What is the stack pointer used for in this shellcode?-CodePudding

https://www.exploit-db.com/exploits/46907

global _start
section .text
_start:
    xor rsi,rsi
    push rsi
    mov rdi,0x68732f2f6e69622f
    push rdi
    push rsp
    pop rdi
    push 59
    pop rax
    cdq
    syscall

One instruction is push %rsp, which is followed by popping it in rdi. I am confused. According to the documentation, rdi in the execve syscall should contain the path name to the executable. What does it have to do with rsp here? Other shellcode don't manipulate rsp.

CodePudding user response：

Constructing data on the stack, and then copying the stack pointer to another reg, is totally normal. Lots of shellcode manipulates RSP.

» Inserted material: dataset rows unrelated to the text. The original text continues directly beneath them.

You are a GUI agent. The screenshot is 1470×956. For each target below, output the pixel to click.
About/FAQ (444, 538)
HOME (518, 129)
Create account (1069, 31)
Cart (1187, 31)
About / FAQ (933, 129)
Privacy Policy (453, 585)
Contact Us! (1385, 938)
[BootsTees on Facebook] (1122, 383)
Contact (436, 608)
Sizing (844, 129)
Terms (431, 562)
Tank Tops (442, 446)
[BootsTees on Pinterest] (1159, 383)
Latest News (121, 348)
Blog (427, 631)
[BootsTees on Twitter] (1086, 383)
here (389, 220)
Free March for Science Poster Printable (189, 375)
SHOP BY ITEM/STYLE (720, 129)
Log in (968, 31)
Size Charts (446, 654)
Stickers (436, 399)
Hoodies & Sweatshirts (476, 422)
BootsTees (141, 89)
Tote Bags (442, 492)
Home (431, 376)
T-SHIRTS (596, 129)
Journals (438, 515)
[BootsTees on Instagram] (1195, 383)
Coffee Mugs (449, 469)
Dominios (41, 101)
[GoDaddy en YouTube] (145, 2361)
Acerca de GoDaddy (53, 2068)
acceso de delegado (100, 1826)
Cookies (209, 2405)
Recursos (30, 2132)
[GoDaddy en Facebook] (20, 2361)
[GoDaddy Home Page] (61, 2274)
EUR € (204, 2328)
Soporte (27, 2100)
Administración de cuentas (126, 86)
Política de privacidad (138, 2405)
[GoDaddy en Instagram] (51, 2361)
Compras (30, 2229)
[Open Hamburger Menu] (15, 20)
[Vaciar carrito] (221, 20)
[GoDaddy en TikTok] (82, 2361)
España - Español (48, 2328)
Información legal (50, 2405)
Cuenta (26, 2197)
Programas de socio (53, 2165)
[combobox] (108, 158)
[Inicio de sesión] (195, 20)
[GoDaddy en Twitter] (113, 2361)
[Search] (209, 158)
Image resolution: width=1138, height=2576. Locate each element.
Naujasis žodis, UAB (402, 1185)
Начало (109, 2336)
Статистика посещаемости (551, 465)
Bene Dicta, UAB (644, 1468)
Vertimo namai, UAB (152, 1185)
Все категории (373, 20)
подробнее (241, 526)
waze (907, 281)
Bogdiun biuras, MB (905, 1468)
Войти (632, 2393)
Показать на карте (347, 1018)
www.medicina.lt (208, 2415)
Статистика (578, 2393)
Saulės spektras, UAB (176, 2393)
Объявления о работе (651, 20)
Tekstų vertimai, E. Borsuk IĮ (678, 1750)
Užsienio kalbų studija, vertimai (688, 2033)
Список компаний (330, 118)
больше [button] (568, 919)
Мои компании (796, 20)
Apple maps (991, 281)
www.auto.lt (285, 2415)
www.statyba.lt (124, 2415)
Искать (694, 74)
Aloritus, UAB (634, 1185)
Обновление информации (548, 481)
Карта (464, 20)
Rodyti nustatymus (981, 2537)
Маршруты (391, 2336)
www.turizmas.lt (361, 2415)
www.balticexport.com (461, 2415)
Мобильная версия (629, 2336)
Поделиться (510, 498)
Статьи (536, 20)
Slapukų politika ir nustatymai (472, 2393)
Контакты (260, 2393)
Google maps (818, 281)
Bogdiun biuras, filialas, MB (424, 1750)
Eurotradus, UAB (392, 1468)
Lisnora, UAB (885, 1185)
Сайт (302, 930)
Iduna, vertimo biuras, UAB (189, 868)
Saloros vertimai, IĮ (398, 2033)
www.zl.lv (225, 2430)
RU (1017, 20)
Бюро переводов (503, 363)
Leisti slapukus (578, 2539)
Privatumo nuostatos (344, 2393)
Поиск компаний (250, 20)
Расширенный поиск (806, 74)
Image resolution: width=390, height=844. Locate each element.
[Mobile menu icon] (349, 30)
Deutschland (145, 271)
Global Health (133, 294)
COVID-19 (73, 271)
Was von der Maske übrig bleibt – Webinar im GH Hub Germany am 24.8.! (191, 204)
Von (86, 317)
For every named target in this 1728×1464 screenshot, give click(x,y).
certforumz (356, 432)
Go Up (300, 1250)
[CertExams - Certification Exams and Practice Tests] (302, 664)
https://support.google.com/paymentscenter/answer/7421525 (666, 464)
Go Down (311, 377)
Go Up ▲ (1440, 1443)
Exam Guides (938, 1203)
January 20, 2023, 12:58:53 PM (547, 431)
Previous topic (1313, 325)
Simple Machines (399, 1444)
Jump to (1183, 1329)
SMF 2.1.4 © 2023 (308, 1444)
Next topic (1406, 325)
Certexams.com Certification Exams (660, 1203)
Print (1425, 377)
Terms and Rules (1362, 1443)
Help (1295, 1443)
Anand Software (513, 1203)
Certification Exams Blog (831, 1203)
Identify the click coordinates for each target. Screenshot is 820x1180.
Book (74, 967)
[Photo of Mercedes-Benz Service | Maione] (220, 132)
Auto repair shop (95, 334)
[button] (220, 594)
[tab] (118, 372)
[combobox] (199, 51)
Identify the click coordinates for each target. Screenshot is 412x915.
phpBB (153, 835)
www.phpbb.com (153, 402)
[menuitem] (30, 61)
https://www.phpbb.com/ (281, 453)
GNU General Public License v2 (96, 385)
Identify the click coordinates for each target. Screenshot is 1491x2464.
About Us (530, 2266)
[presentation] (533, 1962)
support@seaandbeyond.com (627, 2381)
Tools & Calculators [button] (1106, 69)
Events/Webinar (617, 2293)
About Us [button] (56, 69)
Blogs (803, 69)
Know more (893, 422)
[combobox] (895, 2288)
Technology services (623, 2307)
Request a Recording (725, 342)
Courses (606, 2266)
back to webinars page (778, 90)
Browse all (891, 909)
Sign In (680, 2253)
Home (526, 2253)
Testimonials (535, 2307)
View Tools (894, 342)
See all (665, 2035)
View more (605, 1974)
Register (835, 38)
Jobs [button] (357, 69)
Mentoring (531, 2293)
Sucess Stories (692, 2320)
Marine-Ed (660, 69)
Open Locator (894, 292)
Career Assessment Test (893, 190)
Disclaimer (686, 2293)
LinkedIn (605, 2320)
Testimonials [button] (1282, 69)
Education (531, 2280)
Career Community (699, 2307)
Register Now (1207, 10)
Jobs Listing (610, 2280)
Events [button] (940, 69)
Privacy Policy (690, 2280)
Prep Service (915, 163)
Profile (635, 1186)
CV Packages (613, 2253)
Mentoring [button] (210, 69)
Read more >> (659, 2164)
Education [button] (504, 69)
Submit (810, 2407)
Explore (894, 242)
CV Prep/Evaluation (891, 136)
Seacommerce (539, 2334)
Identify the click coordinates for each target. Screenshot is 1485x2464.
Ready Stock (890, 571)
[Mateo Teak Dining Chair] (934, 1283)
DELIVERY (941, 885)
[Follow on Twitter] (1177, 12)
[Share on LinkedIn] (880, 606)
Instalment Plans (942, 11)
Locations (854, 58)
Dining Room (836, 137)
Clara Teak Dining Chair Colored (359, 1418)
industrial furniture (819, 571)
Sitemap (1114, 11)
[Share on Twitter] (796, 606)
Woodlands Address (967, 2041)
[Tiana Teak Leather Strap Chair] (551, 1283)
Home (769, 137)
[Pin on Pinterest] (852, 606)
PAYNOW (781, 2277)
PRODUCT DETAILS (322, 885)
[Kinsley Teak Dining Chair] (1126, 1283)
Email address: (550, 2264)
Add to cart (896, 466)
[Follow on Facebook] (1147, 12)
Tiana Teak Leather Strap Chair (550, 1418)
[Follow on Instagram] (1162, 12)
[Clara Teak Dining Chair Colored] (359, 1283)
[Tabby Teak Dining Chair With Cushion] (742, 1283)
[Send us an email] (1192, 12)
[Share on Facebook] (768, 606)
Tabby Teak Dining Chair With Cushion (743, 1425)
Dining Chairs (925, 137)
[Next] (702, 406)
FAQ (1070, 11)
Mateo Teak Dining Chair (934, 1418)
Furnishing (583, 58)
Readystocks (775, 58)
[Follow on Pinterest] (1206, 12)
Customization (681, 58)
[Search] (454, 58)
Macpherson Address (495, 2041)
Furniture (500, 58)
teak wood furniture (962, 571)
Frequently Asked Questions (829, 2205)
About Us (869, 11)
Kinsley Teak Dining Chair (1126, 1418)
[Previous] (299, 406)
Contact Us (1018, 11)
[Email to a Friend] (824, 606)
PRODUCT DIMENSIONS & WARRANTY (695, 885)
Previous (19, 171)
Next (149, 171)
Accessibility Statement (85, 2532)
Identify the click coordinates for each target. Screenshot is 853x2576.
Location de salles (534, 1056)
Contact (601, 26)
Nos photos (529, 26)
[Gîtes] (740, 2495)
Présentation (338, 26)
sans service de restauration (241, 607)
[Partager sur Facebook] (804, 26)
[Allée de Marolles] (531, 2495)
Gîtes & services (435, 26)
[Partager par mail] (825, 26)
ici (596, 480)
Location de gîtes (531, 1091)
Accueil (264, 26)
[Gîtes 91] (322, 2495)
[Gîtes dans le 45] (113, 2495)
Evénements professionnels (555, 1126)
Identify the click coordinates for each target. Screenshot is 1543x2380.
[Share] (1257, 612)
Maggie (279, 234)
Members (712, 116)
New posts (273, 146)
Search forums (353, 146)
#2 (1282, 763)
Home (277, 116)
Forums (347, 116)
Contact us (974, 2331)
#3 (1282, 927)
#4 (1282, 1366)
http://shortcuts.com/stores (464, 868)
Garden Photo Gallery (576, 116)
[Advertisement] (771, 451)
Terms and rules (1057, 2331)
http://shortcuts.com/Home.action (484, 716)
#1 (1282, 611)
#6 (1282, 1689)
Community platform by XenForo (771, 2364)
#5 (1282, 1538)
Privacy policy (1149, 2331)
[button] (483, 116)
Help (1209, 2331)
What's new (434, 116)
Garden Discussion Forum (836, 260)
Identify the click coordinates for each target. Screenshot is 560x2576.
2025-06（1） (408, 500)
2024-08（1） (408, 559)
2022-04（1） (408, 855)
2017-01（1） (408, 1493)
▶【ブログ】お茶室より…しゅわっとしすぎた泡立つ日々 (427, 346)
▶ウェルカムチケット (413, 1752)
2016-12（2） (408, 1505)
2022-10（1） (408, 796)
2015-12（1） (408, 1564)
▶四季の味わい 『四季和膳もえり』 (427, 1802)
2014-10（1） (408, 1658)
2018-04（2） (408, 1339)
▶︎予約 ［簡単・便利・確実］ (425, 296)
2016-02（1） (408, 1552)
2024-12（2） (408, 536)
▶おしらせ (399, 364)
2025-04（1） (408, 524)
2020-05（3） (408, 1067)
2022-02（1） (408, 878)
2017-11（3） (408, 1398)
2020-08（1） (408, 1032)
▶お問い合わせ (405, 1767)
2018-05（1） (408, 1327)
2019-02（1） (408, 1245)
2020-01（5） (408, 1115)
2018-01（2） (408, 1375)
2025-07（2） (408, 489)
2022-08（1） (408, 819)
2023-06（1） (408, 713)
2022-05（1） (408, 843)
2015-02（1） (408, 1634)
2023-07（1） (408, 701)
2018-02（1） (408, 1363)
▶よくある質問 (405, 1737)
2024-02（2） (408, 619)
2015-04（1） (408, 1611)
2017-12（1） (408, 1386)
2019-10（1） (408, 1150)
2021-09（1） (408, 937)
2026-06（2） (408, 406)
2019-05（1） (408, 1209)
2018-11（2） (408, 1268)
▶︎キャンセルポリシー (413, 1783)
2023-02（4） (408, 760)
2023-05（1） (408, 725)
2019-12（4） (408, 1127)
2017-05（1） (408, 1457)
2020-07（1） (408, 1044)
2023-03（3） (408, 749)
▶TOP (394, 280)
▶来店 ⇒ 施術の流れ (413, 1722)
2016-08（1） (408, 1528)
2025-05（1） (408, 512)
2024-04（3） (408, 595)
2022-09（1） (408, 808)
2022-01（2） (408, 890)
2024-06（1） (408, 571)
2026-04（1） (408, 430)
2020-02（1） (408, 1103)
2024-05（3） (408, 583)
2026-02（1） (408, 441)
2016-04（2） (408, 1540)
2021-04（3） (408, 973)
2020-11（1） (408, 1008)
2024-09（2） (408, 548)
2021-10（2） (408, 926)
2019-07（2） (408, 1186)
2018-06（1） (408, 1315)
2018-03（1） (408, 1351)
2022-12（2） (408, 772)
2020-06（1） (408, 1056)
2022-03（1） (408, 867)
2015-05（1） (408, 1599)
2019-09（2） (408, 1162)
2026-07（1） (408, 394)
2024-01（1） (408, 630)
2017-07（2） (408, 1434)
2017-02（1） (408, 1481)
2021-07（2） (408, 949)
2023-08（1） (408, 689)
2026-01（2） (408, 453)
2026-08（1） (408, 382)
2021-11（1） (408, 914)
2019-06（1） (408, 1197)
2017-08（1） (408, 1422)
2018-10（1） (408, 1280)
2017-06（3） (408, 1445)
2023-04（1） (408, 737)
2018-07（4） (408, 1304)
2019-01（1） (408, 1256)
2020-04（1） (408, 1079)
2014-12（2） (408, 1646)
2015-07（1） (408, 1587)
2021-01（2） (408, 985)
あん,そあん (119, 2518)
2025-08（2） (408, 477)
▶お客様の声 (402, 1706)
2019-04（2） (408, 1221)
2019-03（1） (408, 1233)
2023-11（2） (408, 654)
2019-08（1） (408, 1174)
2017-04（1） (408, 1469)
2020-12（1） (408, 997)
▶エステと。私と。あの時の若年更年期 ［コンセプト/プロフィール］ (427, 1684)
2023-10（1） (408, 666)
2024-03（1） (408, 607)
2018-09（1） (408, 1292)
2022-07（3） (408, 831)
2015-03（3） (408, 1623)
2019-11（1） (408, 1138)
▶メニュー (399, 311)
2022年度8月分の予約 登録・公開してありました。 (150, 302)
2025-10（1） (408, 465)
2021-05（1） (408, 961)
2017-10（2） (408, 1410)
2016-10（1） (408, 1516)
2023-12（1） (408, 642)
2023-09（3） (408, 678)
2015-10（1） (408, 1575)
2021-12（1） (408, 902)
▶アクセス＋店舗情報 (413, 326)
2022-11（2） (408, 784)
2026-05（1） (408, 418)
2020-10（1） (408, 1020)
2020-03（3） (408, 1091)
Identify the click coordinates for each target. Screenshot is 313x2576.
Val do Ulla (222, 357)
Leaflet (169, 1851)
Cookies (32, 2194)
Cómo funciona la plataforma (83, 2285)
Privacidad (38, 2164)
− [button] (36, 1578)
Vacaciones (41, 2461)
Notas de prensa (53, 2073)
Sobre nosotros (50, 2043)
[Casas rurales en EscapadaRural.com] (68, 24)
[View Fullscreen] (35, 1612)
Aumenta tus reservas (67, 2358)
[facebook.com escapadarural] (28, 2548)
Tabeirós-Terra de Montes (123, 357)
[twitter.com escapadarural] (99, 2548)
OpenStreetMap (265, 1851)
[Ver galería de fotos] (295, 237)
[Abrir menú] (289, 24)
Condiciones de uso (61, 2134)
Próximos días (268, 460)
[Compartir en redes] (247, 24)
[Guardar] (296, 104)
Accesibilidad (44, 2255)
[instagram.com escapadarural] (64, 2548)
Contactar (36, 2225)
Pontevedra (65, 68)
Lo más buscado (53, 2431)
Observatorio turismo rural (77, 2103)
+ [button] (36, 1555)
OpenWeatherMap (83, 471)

push rsp / pop rdi is just a 2-byte version of mov rdi, rsp, and it comes after pushing a 0 and 8 bytes of ASCII data. (Which could have been written much more clearly in NASM syntax as mov rdi, '/bin//sh').

Single-step the asm with a debugger and look at memory pointed-to by RDI when syscall executes, and work backwards to understand how you got there.

It's weird that they golfed their mov rdi,rsp down to 2 bytes with push/pop but used a REX prefix on their xor-zeroing instruction. xor esi,esi is equivalent. NASM will optimize that source into xor esi,esi, but your link shows the disassembly.

Also, push 59 / pop rax is the standard 3-byte way to construct a small constant (__NR_execve) in a register without depending on any other register values. They could have done lea eax, [rsi 59] which is also 3 bytes and also avoids any 0 bytes. (5-byte mov eax, 59 would include an imm32 with three zero bytes, which is why most shellcode has to avoid it.)

cdq just sets RDX=0 (envp=NULL), since EAX is signed positive at that point. Another code-golfy way to save bytes vs. xor edx,edx. And they apparently knew about taking advantage of implicit zeroing of the full 64-bit reg when writing a 32-bit reg (EDX) in this case, so it's even more strange they used 64-bit xor-zeroing for RSI. Maybe they didn't know much about x86-64 and didn't even realize that cqo would explicitly use 64-bit operand-size, sign-extending RAX into RDX:RAX, and had intended to use 64-bit everywhere because they thought they needed to.